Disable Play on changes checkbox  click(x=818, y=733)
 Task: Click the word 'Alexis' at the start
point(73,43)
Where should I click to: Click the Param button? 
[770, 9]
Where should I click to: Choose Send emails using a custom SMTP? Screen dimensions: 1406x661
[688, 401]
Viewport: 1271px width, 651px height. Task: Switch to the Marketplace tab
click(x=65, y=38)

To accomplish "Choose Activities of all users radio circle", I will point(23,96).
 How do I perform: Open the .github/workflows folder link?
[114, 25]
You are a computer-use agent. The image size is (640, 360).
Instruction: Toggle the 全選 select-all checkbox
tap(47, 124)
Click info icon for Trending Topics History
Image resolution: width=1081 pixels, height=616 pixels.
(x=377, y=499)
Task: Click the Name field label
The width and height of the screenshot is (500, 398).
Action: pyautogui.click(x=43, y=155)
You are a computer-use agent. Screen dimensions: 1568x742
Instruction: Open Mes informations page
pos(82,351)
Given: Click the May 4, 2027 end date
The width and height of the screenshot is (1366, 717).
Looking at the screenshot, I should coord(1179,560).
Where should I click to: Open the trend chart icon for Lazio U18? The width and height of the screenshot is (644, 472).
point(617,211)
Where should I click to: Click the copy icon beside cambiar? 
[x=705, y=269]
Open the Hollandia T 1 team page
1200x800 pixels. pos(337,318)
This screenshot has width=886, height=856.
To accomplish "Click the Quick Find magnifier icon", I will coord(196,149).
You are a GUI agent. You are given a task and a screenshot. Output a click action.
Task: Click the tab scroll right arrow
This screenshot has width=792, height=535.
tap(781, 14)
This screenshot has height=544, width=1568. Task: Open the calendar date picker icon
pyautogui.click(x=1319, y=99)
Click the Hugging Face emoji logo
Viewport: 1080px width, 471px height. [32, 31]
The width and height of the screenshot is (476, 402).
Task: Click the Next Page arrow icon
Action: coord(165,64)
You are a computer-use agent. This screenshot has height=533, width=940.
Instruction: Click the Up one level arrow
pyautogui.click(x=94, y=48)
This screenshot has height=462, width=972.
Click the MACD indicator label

◆ ◆ ◆

REQUIREMENT ▸ Using the material above, transcribe exactly the lines from the line with "Instruction: Toggle the" to the line with "Task: Click the Name field label"; both count, and nothing else goes in.

ANSWER BOX ▸
Instruction: Toggle the 全選 select-all checkbox
tap(47, 124)
Click info icon for Trending Topics History
Image resolution: width=1081 pixels, height=616 pixels.
(x=377, y=499)
Task: Click the Name field label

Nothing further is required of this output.